Saturday, November 7, 2009

i'm sorry i can't make you see who i am

i'm done with all this bullshit. i wish everything just went right. this is so stupid. who am i kidding anymore?

Friday, November 6, 2009

if i drown tonight, bring me back to life

this sucks. it just fuckin plain sucks. if anyone cared that much, they would do something about it.

Wednesday, November 4, 2009

do these dreams have any meaning?

i wish i could believe half the things you say.

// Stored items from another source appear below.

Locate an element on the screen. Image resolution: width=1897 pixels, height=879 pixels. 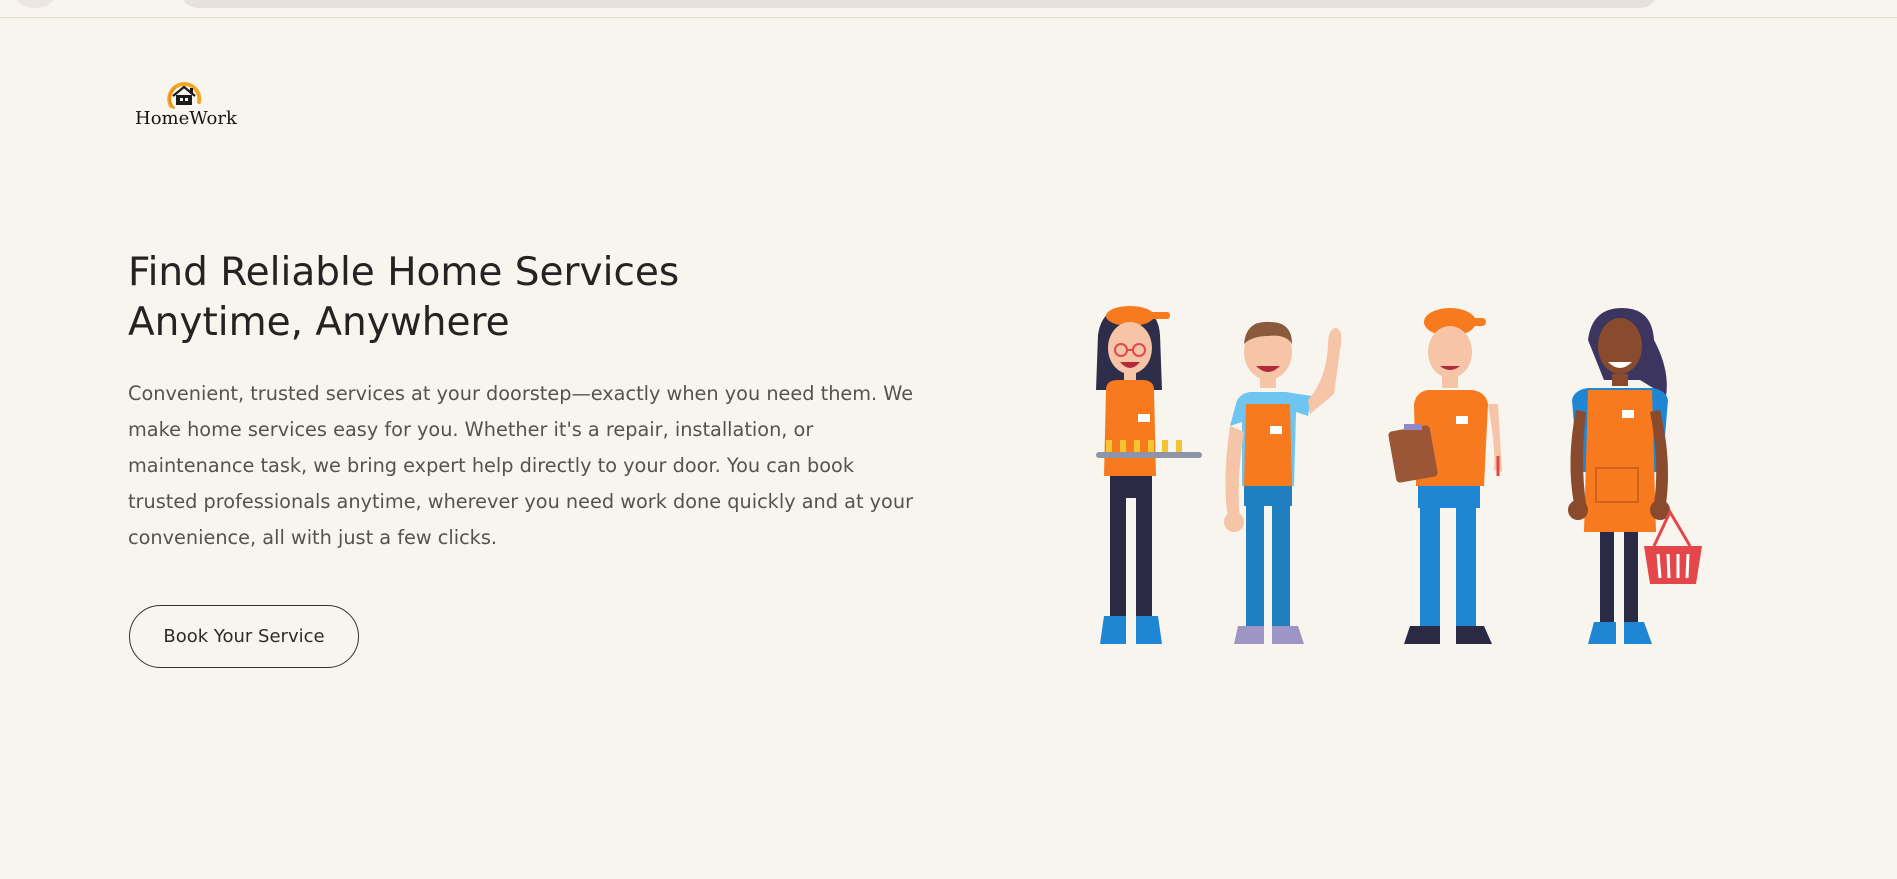
worker-waving is located at coordinates (1283, 482).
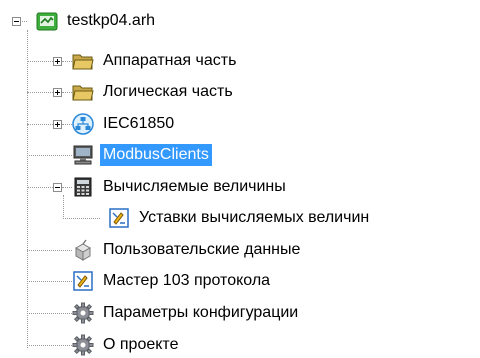 The width and height of the screenshot is (480, 358). I want to click on computer-icon, so click(83, 155).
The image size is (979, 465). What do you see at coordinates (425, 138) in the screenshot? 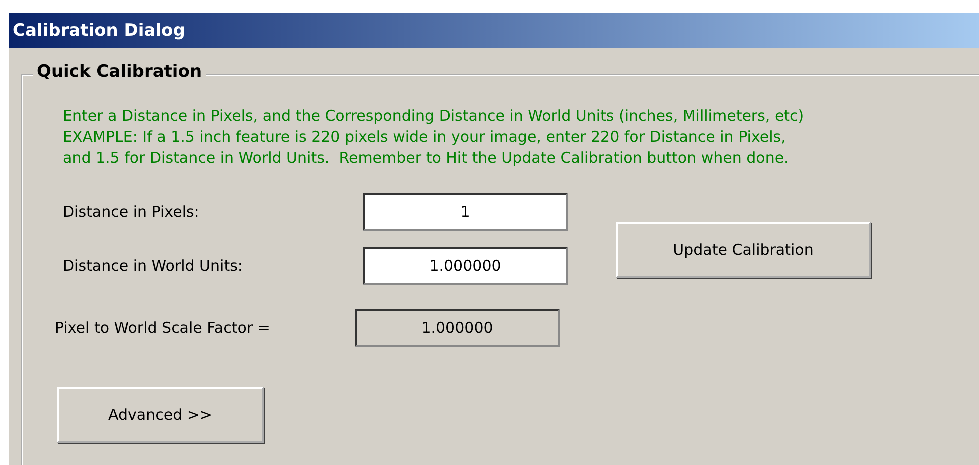
I see `instruction-text: EXAMPLE: If a 1.5 inch feature is 220 pixels wide in your image, enter 220 for Distance in Pixels,` at bounding box center [425, 138].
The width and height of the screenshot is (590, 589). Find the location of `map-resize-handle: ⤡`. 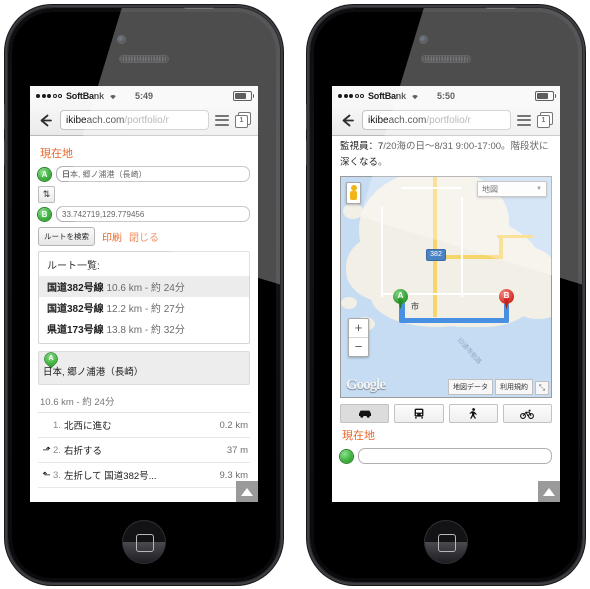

everybody scream your heart out

and the paranoia is a major side effect. hasn't ever been this bad before. been shaking a lot too. i feel like i'm on crack or some shit. i don't know anything else. i don't know what to do anymore. before i would have known, but now i don't. i need so much help but i don't know who to turn to. i'm so lost.

Tuesday, November 3, 2009

i love the way that we laughed until we cried, danced until we died

never in my life have i wanted to meet someone so badly. i just want to talk to him. just sit down, talk, and reflect on the things we've done, the things we're doing, and the things we're going to do. such an intellectual person. he knows religion like it's his job. i feel that he could restore my faith as a christian. i can relate to him. he speaks on a level that i know, the level of music. i truly honestly believe that he could change my life. and it's one of my main goals in life to meet him. to even have the chance to talk to him.

i plan on meeting aaron gillespie someday. i really do.

Monday, November 2, 2009

Sunday, November 1, 2009

without you next to me i toss and turn like the sea

why do i always do this? it's not like i have any chance. but i can't stop thinking about it. i really honestly can't. and i don't know what to do about it.